Knowing the Four Cornerstones of Eroticism, the six emotional aphrodisiacs, and your own Core Erotic Theme can give you a sense of the materials you have to work with as you embark on a journey of sexual healing and growth. As Morin sees it, that journey takes place in seven steps that are neither erotic in themselves nor restricted to sexual healing. In one form or another a similar progression is basic to many approaches to psychotherapy and spiritual development:

1. Clarify your goals and motivations

2. Cultivate self-affirmation

3. Navigate the gray zone

4. Acknowledge and mourn your losses

5. Come to your senses

6. Risk the unfamiliar

7. Integrate your discoveries.

 

These steps are to be undertaken in any order that calls out to a person devoted to sexual healing and growth. While there is no simple way to assess the extent to which someone may rise to the challenges of such a process, as Morin notes, practice should allow him to identify the signposts to his own sexual well-being.

Morin's signposts are based on everything that has come before, but they are not listed for easy reference, as are the other tools he offers in his book. Instead they are integrated as part of the text in his penultimate chapter because they require a different kind of discussion from the earlier, simpler steps. You can't just toss off, for example, "The erotically healthy person develops a clear set of ethical values that possess intrinsic personal meaning and applies them in the sexual arena."

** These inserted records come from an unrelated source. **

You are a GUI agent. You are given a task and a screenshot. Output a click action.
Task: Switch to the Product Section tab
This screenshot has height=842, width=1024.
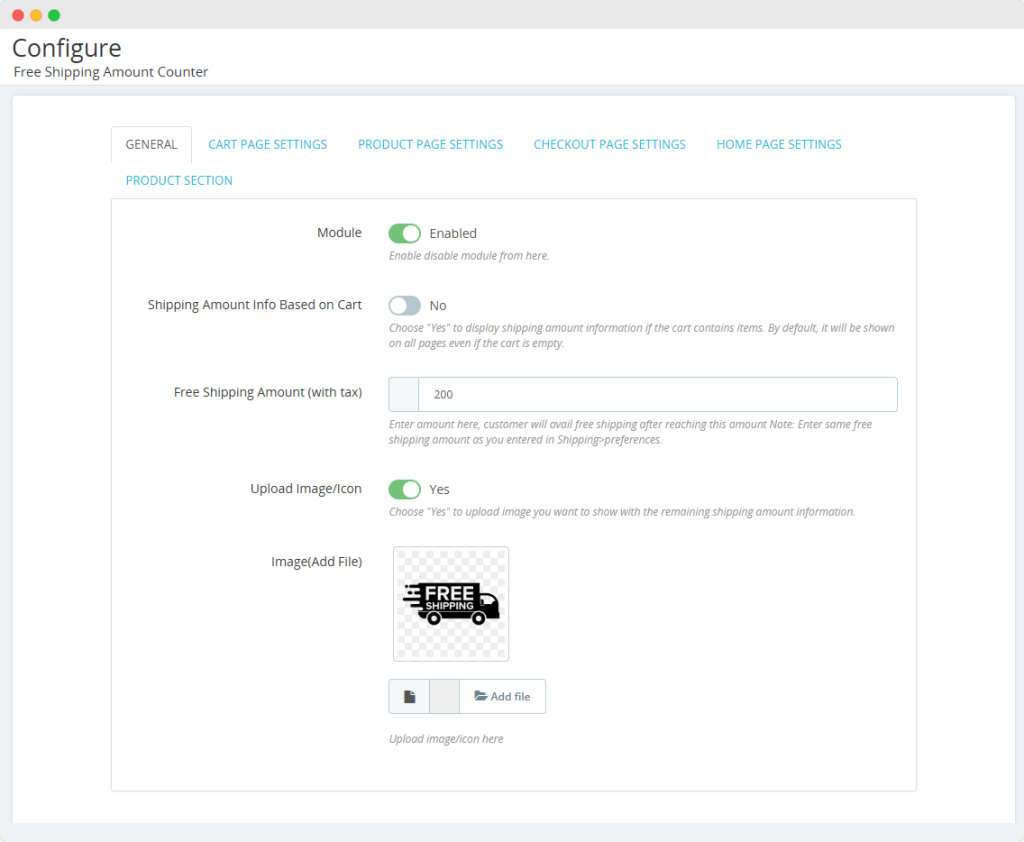pyautogui.click(x=179, y=180)
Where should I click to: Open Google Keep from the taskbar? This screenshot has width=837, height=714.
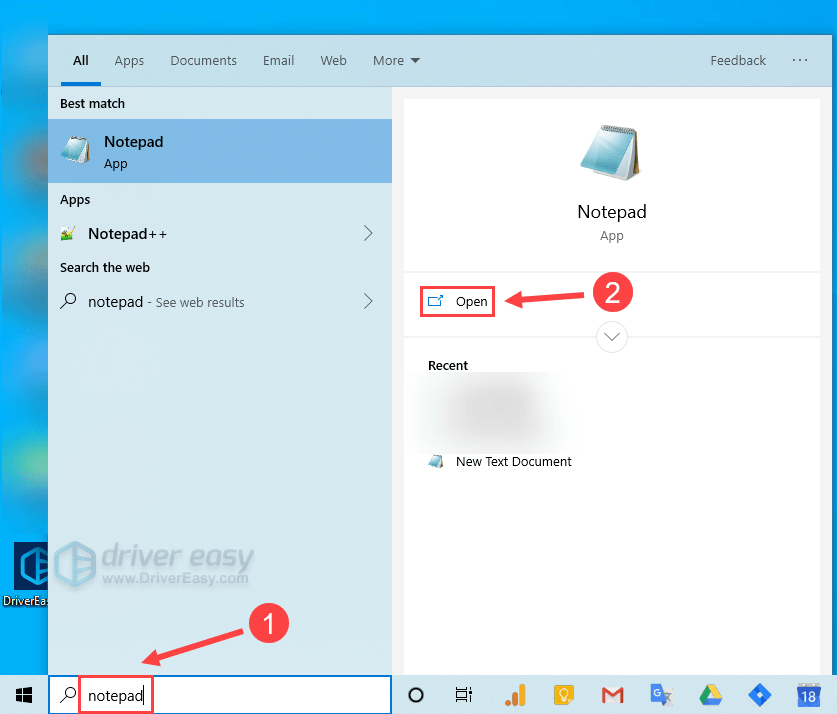tap(563, 695)
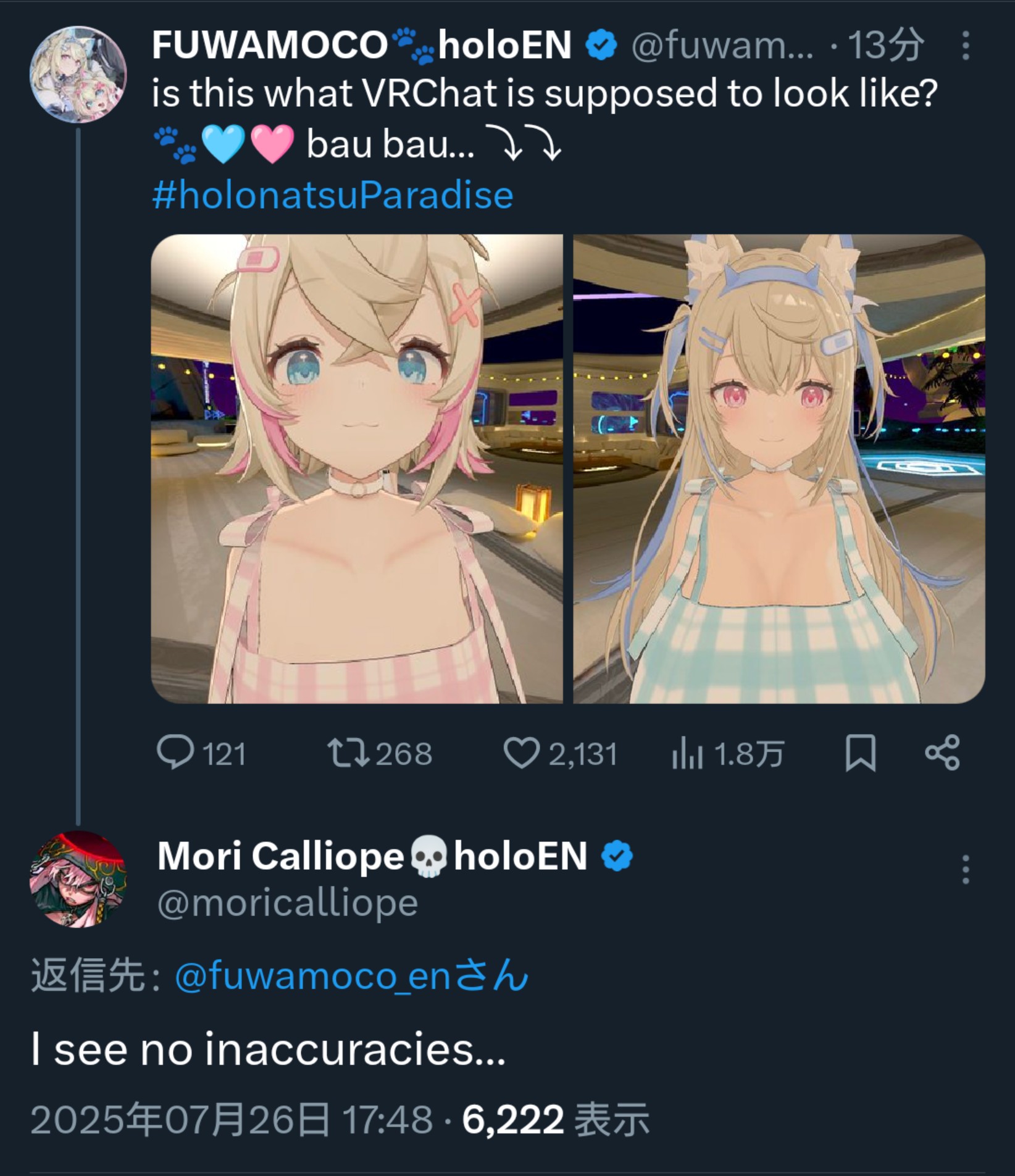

The signposts cannot be separated from a person's values; you recognize rather than follow them for they do not lead anywhere, but only acknowledge that you have arrived – not at a place, but in the nature of your own personal sexual satisfaction. "When you know what you want and are lucky enough to find it, you feel not only uplifted and enlivened, but also satiated – not a bad feeling at all. Yet it's just a manner of time until new desires begin to stir. You're dancing to the age-old rhythms of eros."